The Other Way the Debate About Russian Hacking is Like the Debate About WMDs

Don't be distracted into debating the wrong things.


Todd Frantom

The debate about Russia's alleged hackscapades has a lot in common with the debate about Iraq's alleged weapons of mass destruction. That's not just because, as Scott Shackford pointed out today, in each case we've been asked to put our faith in government sources who may not deserve it. It's because both disputes focused relentlessly on the wrong things.

During the run-up to the Iraq war, I doubted those claims that Saddam Hussein had a secret stash of WMDs. But I also thought those weapons were beside the point. The more important question was whether Hussein was a threat to Americans, with or without weapons of mass destruction in his arsenal. Whatever ambitions he had were confined to his corner of the globe, so he didn't really have any reason to target us—except for Washington's sanctions and sabre-rattling. The focus on WMDs distracted from the deeper case against the war. Indeed, it led even some antiwar voices to speak as though those sanctions and sabre-rattling were appropriate. (Hence all the references to "containing" Saddam.)

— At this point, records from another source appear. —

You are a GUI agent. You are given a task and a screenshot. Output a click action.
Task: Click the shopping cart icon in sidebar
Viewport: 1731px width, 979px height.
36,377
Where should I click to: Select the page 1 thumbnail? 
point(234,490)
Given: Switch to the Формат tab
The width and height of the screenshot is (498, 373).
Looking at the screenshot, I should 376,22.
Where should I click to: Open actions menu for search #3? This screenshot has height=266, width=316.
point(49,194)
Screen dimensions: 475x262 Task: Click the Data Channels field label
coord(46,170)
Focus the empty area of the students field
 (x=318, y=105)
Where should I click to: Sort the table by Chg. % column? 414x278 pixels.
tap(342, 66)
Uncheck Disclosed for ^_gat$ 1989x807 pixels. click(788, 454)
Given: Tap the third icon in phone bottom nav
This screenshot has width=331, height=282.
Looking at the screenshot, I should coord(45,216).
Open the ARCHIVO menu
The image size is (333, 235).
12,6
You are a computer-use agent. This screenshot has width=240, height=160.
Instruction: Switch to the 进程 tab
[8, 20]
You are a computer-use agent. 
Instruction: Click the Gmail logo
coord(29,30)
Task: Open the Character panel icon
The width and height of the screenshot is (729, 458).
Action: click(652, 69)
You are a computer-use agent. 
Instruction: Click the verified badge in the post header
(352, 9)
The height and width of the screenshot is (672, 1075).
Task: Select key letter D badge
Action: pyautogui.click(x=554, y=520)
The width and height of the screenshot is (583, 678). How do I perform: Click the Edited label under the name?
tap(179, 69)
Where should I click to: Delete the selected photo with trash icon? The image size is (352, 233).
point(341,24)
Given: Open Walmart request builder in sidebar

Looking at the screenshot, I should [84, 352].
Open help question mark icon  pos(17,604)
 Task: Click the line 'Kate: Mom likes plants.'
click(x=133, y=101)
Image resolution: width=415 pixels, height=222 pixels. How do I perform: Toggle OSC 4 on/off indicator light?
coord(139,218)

Just as it was conceivable to me then that Saddam was lying about WMDs, I think it entirely possible now that Russian agents hacked the Democratic National Committee. That may not have been proven, but it's plausible—certainly more plausible than that rapidly-crumbling story that they hacked Vermont's electrical grid. Yet vast swaths of the center-left wing of the establishment seem to think this would mean Russia "installed" Donald Trump as president. (I'm quoting Paul Krugman, but he's hardly alone in using words like that.) Trump's lack of interest in investigating the question has led some pundits to start slinging around the term "treason." Meanwhile, in the news pages, headlines routinely describe the intrusion at the DNC as "election hacking," a habit that helps explain why half of Hillary Clinton's supporters believe that Moscow interfered with the actual vote count, according to a December YouGov poll.

Now, if Putin was working to help Trump become president—or even just to spread doubt about American electoral integrity—that's certainly worthy of note. But in terms of its actual impact, that would basically mean he was among the many forces spreading oppo over the course of the campaign. I'd be hard pressed to name a presidential election where various groups didn't publicize embarrassing information. Releasing the DNC emails wouldn't even be the most egregious way the Russians have messed with our information ecosystem. The Kremlin is known to spread actual disinformation, as in stories that aren't true. That seems more destructive than releasing authentic documents, but it doesn't have that spooky word "hacking" attached to it, so I guess it's harder to work people up into a fever about it.

Needless to say, it's hard to name a recent presidential campaign that didn't contain any disinformation either. Even here, Putin's electoral "interference" amounted to being one of the goons spraying signals into the ether.

So keep Putin in perspective. He's a repressive thug with nuclear weapons, but he's not a grand puppetmaster moving American voters like chess pieces. And keep your eye on the ball. Just as focusing on WMDs yielded too much ground to the argument for war, focusing on Russia's alleged election antics yields too much ground to Trumpism. We may be entering an ugly age of paranoid nationalism. If you want to fight that, you shouldn't put paranoid nationalism at the center of your critique of the new order.